Cultural
Heritage and Museum Practices (CHAMP) is the new interdisciplinary
collaborative for the critical study of cultural heritage and museums
in the global context. Its mission is to facilitate and coordinate
research, workshops, lectures, and coursework (for the Graduate Certificate
in Museum Studies, Graduate Certificate in Heritage Studies, and related
disciplinary seminars). CHAMP’s principal goal is to critically
examine the articulation and representation of cultural identity on
local and worldwide scales and to interrogate theories of heritage
and museum practice that emerge from them. CHAMP’s faculty seek
to promote sustainable practices at heritage sites and museums that
are sensitive to competing political, economic, and religious claims.
With the participation of faculty from the arts, humanities, and social
sciences, CHAMP innovatively combines intellectual analysis with real-world
application.
As countries
are increasingly connected through travel, migration, media, and the
internet, cultural heritage sites that formerly were meaningful within
local contexts and preserved by virtue of their isolation are now
suffering damage as a result of tourism, environmental degradation,
and the commodification of culture in the globalizing world. At the
same time, there is growing awareness that while heritage is necessary
for the articulation of identity among resident peoples, it can also
be a basis for conflict and even war. CHAMP recognizes the urgent
need for study, mediation, and mitigation.
Like
the buildings and landscapes of cultural heritage sites, museums also
have become major tourist destinations, often serving as dynamic engines
for economic development in their regions. Museums take many forms:
object collections contained within a building, open-air historic
sites, and sites for the performance of “intangible” heritage.

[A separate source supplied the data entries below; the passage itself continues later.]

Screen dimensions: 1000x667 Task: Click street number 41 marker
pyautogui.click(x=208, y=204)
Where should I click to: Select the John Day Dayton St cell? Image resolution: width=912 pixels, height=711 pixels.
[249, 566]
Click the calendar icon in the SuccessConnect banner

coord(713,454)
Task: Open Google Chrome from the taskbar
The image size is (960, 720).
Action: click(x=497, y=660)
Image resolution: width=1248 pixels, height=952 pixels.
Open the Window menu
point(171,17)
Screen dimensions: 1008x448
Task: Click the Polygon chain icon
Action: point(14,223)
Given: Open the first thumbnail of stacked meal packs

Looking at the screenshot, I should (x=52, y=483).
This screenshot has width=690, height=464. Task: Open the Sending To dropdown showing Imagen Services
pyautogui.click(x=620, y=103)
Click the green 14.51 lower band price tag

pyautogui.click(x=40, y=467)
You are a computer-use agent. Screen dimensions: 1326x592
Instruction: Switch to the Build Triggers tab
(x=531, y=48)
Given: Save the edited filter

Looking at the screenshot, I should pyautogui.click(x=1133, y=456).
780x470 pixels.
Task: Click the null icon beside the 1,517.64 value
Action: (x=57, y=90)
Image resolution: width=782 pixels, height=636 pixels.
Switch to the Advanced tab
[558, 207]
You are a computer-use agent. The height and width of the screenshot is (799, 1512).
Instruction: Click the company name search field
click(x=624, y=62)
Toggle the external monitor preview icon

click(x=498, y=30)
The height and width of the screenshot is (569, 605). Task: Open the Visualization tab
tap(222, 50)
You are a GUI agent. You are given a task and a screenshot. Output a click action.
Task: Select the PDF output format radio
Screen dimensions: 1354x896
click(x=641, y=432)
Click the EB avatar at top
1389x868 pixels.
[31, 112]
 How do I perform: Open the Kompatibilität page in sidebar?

Museums are crucibles for cultural production and the formation of
social consciousness and identity. CHAMP addresses the politically,
economically and culturally sensitive world of museum work today.
CHAMP
is supported by the College of Fine and Applied Arts, Center for Global
Studies, Illinois Program for Research in the Humanities, Center for
Latin American and Caribbean Studies and the Department of Landscape
Architecture. Its participating faculty currently come from Anthropology;
Architecture; Art History; Education; History; Landscape Architecture;
Library and Information Science; Recreation, Sport and Tourism; Urban
and Regional Planning; and the Krannert Art Museum and Spurlock Museum.